Но главным предметом обстановки здесь была огромная кровать, поставленная на самой середине и венчавшая крытое ковром возвышение. Она представляла собой квадратный топчан с шелковыми простынями и пуховыми одеялами. Рядом, на том же возвышении, располагались невысокие столики из черного дерева, выложенные пестрой перламутровой мозаикой. На них стояли графины с золотистой жидкостью и чаши с фруктами, маслинами и засахаренным миндалем.
Бесшумно приблизившись сзади, паша обвил Кат рукой, ладонью накрыв ей грудь и потирая сосок большим пальцем.
— Тебе здесь нравится, любимая? — спросил он.
— Все это несказанно красиво, — честно признала Катриона.
— Подними голову, — велел паша, и, взглянув вверх, она увидела вместо потолка стеклянный свод, открывавший великолепный вид на ночное небо. У нее даже дух захватило.
— Никогда не видела ничего подобного. Как это сделано?
— Есть один способ, но он слишком сложен для твоей милой головки, сладость моя, — ответил визирь, поворачивая Кат к себе лицом и целуя ей кончик носа.
Кат взъярилась, но быстро сумела проглотить обиду и подняла к нему лицо, приглашая к новому поцелую.
Чикалазаде слегка потерся губами о ее губы, а затем весело сказал:
— Давай ляжем в постель, любимая моя.
— А нельзя ли поухаживать за вами, мой господин?
Она зашла ему за спину и помогла снять халат из красной парчи с золотым рисунком. Ниже была шелковая сорочка, расшитая золотой и серебряной нитями, а далее синие шаровары, отороченные серебром, и красные кожаные сапоги. Нежными прикосновениями Кат освободила визиря от одежд, не удержавшись при этом обласкать его широкую волосатую грудь. Ни у одного из ее прежних любовников не было подобной, и теперь эта густая поросль ее зачаровывала.
Голый Чикалазаде развалился на кровати.
— Разденься теперь и ты, — велел Чикалазаде-паша. — И чтобы это выглядело изящно.
Зеленые глаза ответили визирю пристальным взглядом, и по его мягкому члену пробежало покалывание. Мягко, неспешно, одним движением плеч она сбросила кисейную блузу. Потом скинула тапочки, и лицо паши осветила улыбка восторга. Визирь дышал все чаще. Наконец она медленно спустила шаровары, а затем быстро повернулась к своему взволнованному зрителю лицом. Паша снова улыбнулся.
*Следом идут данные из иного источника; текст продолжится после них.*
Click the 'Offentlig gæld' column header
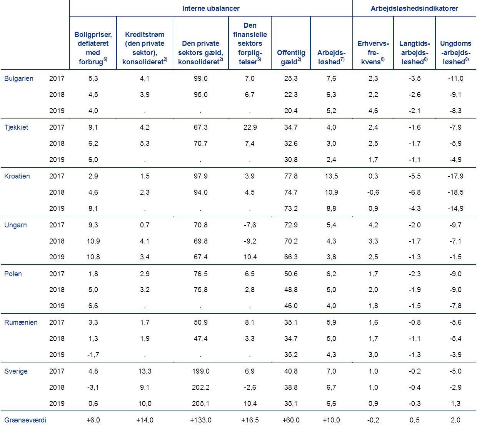(x=291, y=57)
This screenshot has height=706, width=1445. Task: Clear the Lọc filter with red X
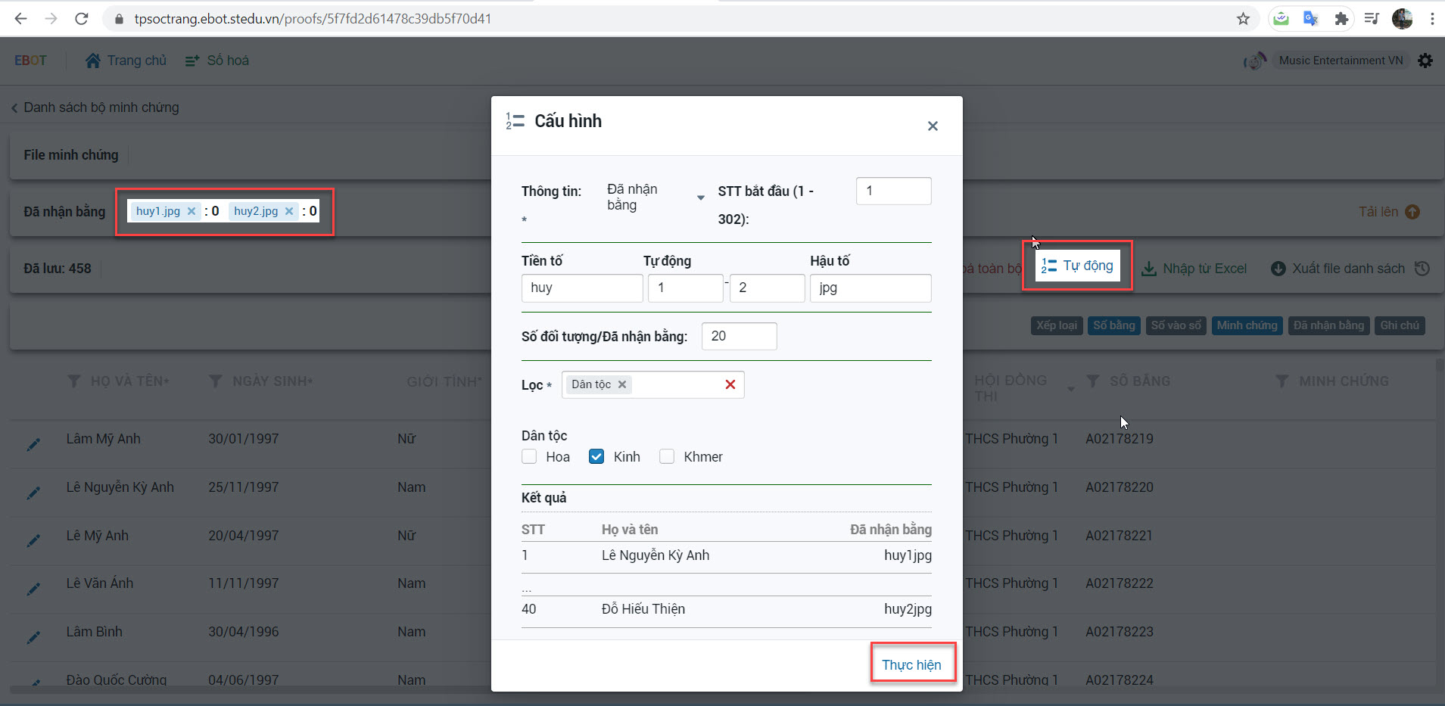(730, 384)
— Графин с золотистым напитком, Инчили. Налей нам обоим по бокалу.
Она почувствовала пряный запах вина и в недоумении оглянулась на визиря.
— А я-то думала, что мусульманам запрещены крепкие напитки.
— Султан пьет, — объяснил Чикалазаде, и муфтий распорядился, что раз владыка приобщился к вину, то и каждый может это сделать, а поэтам дозволяется прославлять сию усладу. Вообще-то я придерживаюсь Корана — не пью и не позволяю своим домашним. Но сегодня, любимая, наша свадебная ночь. Выпьем друг за друга сладостного кипрского вина. — Визирь поднял бокал и произнес:
— За тебя, Инчили, жена моя. Хоть ты и вторая в моем доме, но первая в моем сердце.
Взглянув ей прямо в глаза, он осушил бокал. Кат поняла, что должна ответить. Тоже подняв бокал, она тихо молвила:
— За вас, мой господин Чика. Пока Аллаху угодно видеть меня вашей женой, я буду стараться усладить вас. — И тоже выпила до дна.
— Можешь не звать меня «мой господин», когда мы одни в нашей спальне, любимая. Зови меня Чика или муж. Да! Называй меня мужем! И пока еще я не слышал этого слова из твоих уст. Скажи, Инчили! Скажи «муж»!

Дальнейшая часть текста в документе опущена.